** BEGIN Data supplied **
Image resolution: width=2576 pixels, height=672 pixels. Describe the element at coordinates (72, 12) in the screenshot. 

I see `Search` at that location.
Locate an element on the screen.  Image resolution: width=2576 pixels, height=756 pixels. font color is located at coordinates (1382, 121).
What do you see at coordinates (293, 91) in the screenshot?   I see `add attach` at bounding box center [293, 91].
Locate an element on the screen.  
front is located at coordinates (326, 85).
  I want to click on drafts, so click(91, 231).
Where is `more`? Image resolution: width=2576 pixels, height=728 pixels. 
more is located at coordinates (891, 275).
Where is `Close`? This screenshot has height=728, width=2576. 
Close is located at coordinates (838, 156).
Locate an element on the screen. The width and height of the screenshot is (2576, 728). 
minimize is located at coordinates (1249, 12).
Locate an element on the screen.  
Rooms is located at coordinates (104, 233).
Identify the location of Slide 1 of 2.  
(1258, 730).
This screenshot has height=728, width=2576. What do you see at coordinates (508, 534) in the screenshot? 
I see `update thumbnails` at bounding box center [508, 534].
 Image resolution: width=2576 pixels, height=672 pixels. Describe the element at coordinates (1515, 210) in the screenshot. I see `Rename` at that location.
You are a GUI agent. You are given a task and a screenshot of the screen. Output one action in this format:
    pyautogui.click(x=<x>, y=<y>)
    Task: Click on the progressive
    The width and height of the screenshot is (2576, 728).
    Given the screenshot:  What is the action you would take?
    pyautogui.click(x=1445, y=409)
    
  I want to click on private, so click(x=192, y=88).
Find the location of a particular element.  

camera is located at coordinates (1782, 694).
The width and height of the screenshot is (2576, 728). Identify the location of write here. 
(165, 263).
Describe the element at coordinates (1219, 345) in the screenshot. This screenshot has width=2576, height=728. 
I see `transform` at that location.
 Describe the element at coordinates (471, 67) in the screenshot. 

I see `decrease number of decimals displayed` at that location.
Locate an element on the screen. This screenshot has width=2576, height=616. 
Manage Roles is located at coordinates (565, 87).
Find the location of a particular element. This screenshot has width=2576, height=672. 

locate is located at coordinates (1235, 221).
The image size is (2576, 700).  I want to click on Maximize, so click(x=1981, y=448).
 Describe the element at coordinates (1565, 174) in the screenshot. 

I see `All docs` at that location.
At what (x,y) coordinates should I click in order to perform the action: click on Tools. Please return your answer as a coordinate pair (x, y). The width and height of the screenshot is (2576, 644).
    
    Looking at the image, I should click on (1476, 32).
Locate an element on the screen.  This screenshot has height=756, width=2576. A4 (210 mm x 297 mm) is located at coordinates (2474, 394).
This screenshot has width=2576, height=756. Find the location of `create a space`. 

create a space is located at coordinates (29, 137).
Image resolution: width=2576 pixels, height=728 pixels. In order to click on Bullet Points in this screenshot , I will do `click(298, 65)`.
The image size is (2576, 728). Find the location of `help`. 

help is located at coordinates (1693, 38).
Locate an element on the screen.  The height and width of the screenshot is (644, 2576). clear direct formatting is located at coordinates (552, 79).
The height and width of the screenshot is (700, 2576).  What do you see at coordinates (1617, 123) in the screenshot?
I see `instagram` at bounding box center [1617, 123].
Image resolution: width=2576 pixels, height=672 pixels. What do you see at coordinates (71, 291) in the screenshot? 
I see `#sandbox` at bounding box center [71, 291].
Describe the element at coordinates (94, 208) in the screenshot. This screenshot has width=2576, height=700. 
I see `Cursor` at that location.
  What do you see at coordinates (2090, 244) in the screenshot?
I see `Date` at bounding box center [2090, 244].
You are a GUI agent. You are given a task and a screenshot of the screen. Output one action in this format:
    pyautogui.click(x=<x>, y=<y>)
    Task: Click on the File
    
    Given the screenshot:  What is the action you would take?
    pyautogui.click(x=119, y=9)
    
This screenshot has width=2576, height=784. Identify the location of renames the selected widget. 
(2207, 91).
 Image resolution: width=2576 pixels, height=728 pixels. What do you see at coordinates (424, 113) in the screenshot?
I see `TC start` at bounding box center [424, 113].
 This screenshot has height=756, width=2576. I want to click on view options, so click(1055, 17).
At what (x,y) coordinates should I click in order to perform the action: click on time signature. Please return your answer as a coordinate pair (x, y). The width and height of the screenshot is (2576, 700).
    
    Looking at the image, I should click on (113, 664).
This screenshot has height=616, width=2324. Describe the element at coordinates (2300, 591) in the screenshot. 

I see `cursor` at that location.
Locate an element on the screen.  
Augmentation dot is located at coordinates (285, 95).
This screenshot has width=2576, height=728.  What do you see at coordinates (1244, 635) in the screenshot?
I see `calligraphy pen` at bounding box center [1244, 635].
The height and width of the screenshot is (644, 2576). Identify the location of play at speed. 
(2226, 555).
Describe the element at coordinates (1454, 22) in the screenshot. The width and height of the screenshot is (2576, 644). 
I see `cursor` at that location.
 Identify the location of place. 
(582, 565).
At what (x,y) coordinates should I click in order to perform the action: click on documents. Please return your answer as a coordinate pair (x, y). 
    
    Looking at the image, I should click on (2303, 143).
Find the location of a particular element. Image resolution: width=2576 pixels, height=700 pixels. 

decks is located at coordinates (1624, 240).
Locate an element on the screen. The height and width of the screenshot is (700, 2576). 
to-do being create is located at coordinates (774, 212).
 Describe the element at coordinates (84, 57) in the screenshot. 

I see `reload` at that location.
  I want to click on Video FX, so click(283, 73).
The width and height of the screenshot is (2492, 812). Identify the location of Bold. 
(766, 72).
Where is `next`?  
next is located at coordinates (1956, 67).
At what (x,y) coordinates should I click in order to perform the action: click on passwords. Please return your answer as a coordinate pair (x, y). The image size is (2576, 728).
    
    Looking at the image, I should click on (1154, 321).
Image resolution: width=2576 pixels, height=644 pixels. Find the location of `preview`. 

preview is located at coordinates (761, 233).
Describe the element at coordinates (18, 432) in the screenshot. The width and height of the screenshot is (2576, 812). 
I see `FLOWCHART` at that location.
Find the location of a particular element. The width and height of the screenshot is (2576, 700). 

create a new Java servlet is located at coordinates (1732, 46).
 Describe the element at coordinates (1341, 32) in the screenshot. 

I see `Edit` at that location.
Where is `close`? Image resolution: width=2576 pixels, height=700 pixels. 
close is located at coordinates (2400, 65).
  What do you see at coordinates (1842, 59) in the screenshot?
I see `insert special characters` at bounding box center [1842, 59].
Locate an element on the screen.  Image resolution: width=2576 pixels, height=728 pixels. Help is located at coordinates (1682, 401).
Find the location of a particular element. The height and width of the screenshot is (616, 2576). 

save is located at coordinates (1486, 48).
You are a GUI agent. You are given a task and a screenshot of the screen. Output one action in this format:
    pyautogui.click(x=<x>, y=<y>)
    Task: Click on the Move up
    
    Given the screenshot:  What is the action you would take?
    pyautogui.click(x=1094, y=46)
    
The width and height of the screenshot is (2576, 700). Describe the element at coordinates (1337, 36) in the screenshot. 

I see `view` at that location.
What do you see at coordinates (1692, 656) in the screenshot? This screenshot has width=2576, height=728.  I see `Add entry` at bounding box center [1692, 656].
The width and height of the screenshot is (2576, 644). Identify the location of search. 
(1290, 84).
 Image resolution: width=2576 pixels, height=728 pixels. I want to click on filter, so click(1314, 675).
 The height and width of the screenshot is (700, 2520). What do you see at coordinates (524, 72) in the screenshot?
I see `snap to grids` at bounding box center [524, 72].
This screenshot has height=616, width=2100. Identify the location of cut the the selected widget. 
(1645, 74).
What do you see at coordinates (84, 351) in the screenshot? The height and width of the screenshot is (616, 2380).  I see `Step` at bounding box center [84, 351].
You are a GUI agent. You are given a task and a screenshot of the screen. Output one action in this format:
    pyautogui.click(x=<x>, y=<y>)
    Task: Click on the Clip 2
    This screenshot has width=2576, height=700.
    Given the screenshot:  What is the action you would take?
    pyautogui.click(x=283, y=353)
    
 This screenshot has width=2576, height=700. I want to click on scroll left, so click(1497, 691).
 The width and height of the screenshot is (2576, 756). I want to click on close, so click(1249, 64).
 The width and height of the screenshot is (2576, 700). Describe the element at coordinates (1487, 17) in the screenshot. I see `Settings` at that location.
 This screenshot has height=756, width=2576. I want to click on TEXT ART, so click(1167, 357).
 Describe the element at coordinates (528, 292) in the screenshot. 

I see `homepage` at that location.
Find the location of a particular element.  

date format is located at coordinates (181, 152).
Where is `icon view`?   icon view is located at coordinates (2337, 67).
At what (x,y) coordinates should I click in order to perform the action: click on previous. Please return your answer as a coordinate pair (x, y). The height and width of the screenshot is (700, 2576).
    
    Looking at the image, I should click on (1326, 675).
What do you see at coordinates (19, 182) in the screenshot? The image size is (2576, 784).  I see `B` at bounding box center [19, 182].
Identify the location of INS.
** END Data supplied **
Written exercise: Copy the records word for word, from the line with "36) in the screenshot." up to and including the line with "What do you see at coordinates (1692, 656)".

Finished answer:
The width and height of the screenshot is (2576, 700). Describe the element at coordinates (1337, 36) in the screenshot. 

I see `view` at that location.
What do you see at coordinates (1692, 656) in the screenshot? This screenshot has width=2576, height=728.  I see `Add entry` at bounding box center [1692, 656].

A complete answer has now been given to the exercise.